■ **Problem**:
Below is a set of entries; give all of them again exactly.

[Records drawn from a dataset]
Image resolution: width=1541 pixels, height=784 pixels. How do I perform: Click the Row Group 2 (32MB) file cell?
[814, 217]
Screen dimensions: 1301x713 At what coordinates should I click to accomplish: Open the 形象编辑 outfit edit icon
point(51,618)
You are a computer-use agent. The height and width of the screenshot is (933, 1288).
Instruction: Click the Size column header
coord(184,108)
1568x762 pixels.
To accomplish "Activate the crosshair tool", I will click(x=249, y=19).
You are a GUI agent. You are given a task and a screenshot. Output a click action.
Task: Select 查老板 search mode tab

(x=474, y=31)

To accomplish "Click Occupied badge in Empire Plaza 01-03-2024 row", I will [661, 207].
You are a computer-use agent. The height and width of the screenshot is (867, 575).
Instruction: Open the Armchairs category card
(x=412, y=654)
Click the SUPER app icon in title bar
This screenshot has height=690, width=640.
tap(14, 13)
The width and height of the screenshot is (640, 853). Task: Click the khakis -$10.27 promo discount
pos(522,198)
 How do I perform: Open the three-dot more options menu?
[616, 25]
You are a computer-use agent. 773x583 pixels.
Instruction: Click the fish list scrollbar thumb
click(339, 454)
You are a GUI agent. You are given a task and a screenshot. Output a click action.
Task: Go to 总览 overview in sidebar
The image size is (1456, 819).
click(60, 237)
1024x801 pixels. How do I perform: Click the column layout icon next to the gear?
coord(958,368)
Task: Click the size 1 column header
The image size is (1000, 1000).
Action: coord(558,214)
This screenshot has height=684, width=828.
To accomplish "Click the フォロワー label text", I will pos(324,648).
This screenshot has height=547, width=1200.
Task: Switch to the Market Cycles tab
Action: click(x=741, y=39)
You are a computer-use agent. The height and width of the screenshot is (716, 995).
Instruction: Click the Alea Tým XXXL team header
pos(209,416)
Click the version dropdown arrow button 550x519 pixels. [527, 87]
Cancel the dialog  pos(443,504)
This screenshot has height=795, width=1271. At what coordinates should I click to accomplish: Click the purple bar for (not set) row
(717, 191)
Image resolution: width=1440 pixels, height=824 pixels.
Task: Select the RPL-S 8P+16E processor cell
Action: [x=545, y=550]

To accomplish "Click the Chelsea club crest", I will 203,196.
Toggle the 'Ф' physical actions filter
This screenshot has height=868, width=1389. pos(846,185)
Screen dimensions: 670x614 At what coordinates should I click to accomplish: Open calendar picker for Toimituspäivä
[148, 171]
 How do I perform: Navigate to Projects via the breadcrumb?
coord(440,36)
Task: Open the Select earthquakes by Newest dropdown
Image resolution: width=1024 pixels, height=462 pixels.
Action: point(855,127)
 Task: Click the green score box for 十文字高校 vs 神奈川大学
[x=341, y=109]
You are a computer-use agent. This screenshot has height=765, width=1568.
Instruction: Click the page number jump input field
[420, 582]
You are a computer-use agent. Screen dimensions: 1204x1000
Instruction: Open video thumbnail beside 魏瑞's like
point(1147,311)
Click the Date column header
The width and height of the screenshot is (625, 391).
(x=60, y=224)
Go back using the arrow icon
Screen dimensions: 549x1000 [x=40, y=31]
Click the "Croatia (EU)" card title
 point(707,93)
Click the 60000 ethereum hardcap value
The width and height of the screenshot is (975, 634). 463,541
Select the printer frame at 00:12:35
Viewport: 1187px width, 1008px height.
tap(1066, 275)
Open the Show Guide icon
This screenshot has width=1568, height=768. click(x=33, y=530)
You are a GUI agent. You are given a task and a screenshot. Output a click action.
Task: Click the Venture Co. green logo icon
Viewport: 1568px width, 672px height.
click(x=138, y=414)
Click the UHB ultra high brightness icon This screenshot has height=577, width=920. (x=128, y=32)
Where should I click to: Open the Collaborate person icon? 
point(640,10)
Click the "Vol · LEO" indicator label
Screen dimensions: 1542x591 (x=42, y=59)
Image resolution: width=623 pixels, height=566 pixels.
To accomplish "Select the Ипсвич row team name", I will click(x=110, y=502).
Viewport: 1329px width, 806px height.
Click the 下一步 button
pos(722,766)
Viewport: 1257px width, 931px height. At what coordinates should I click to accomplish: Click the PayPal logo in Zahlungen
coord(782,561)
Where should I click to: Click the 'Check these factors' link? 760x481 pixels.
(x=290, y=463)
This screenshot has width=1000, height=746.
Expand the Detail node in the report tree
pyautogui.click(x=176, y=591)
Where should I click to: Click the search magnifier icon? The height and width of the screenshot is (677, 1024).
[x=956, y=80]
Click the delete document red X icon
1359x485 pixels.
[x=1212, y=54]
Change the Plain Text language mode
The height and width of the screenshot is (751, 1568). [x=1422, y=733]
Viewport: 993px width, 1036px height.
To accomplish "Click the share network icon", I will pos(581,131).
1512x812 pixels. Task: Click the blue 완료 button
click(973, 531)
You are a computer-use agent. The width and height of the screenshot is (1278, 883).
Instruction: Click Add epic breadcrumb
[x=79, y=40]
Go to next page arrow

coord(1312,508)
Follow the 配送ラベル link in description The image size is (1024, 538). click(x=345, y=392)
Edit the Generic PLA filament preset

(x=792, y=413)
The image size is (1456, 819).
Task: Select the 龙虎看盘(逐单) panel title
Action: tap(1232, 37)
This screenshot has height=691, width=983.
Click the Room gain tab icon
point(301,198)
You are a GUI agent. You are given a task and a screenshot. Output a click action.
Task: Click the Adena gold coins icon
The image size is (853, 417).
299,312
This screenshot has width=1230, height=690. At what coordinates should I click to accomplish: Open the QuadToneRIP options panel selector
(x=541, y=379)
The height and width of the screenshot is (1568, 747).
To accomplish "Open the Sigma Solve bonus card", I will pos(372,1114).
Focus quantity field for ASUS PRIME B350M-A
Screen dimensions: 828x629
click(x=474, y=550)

■ **Solution for this exercise**:
Image resolution: width=1541 pixels, height=784 pixels. How do I perform: Click the Row Group 2 (32MB) file cell?
[814, 217]
Screen dimensions: 1301x713 At what coordinates should I click to accomplish: Open the 形象编辑 outfit edit icon
point(51,618)
You are a computer-use agent. The height and width of the screenshot is (933, 1288).
Instruction: Click the Size column header
coord(184,108)
1568x762 pixels.
To accomplish "Activate the crosshair tool", I will click(x=249, y=19).
You are a GUI agent. You are given a task and a screenshot. Output a click action.
Task: Select 查老板 search mode tab

(x=474, y=31)

To accomplish "Click Occupied badge in Empire Plaza 01-03-2024 row", I will [661, 207].
You are a computer-use agent. The height and width of the screenshot is (867, 575).
Instruction: Open the Armchairs category card
(x=412, y=654)
Click the SUPER app icon in title bar
This screenshot has height=690, width=640.
tap(14, 13)
The width and height of the screenshot is (640, 853). Task: Click the khakis -$10.27 promo discount
pos(522,198)
 How do I perform: Open the three-dot more options menu?
[616, 25]
You are a computer-use agent. 773x583 pixels.
Instruction: Click the fish list scrollbar thumb
click(339, 454)
You are a GUI agent. You are given a task and a screenshot. Output a click action.
Task: Go to 总览 overview in sidebar
The image size is (1456, 819).
click(60, 237)
1024x801 pixels. How do I perform: Click the column layout icon next to the gear?
coord(958,368)
Task: Click the size 1 column header
The image size is (1000, 1000).
Action: coord(558,214)
This screenshot has height=684, width=828.
To accomplish "Click the フォロワー label text", I will pos(324,648).
This screenshot has height=547, width=1200.
Task: Switch to the Market Cycles tab
Action: click(x=741, y=39)
You are a computer-use agent. The height and width of the screenshot is (716, 995).
Instruction: Click the Alea Tým XXXL team header
pos(209,416)
Click the version dropdown arrow button 550x519 pixels. [527, 87]
Cancel the dialog  pos(443,504)
This screenshot has height=795, width=1271. At what coordinates should I click to accomplish: Click the purple bar for (not set) row
(717, 191)
Image resolution: width=1440 pixels, height=824 pixels.
Task: Select the RPL-S 8P+16E processor cell
Action: [x=545, y=550]

To accomplish "Click the Chelsea club crest", I will 203,196.
Toggle the 'Ф' physical actions filter
This screenshot has height=868, width=1389. pos(846,185)
Screen dimensions: 670x614 At what coordinates should I click to accomplish: Open calendar picker for Toimituspäivä
[148, 171]
 How do I perform: Navigate to Projects via the breadcrumb?
coord(440,36)
Task: Open the Select earthquakes by Newest dropdown
Image resolution: width=1024 pixels, height=462 pixels.
Action: point(855,127)
 Task: Click the green score box for 十文字高校 vs 神奈川大学
[x=341, y=109]
You are a computer-use agent. This screenshot has height=765, width=1568.
Instruction: Click the page number jump input field
[420, 582]
You are a computer-use agent. Screen dimensions: 1204x1000
Instruction: Open video thumbnail beside 魏瑞's like
point(1147,311)
Click the Date column header
The width and height of the screenshot is (625, 391).
(x=60, y=224)
Go back using the arrow icon
Screen dimensions: 549x1000 [x=40, y=31]
Click the "Croatia (EU)" card title
 point(707,93)
Click the 60000 ethereum hardcap value
The width and height of the screenshot is (975, 634). 463,541
Select the printer frame at 00:12:35
Viewport: 1187px width, 1008px height.
tap(1066, 275)
Open the Show Guide icon
This screenshot has width=1568, height=768. click(x=33, y=530)
You are a GUI agent. You are given a task and a screenshot. Output a click action.
Task: Click the Venture Co. green logo icon
Viewport: 1568px width, 672px height.
click(x=138, y=414)
Click the UHB ultra high brightness icon This screenshot has height=577, width=920. (x=128, y=32)
Where should I click to: Open the Collaborate person icon? 
point(640,10)
Click the "Vol · LEO" indicator label
Screen dimensions: 1542x591 (x=42, y=59)
Image resolution: width=623 pixels, height=566 pixels.
To accomplish "Select the Ипсвич row team name", I will click(x=110, y=502).
Viewport: 1329px width, 806px height.
Click the 下一步 button
pos(722,766)
Viewport: 1257px width, 931px height. At what coordinates should I click to accomplish: Click the PayPal logo in Zahlungen
coord(782,561)
Where should I click to: Click the 'Check these factors' link? 760x481 pixels.
(x=290, y=463)
This screenshot has width=1000, height=746.
Expand the Detail node in the report tree
pyautogui.click(x=176, y=591)
Where should I click to: Click the search magnifier icon? The height and width of the screenshot is (677, 1024).
[x=956, y=80]
Click the delete document red X icon
1359x485 pixels.
[x=1212, y=54]
Change the Plain Text language mode
The height and width of the screenshot is (751, 1568). [x=1422, y=733]
Viewport: 993px width, 1036px height.
To accomplish "Click the share network icon", I will pos(581,131).
1512x812 pixels. Task: Click the blue 완료 button
click(973, 531)
You are a computer-use agent. The width and height of the screenshot is (1278, 883).
Instruction: Click Add epic breadcrumb
[x=79, y=40]
Go to next page arrow

coord(1312,508)
Follow the 配送ラベル link in description The image size is (1024, 538). click(x=345, y=392)
Edit the Generic PLA filament preset

(x=792, y=413)
The image size is (1456, 819).
Task: Select the 龙虎看盘(逐单) panel title
Action: tap(1232, 37)
This screenshot has height=691, width=983.
Click the Room gain tab icon
point(301,198)
You are a GUI agent. You are given a task and a screenshot. Output a click action.
Task: Click the Adena gold coins icon
The image size is (853, 417).
299,312
This screenshot has width=1230, height=690. At what coordinates should I click to accomplish: Open the QuadToneRIP options panel selector
(x=541, y=379)
The height and width of the screenshot is (1568, 747).
To accomplish "Open the Sigma Solve bonus card", I will pos(372,1114).
Focus quantity field for ASUS PRIME B350M-A
Screen dimensions: 828x629
click(x=474, y=550)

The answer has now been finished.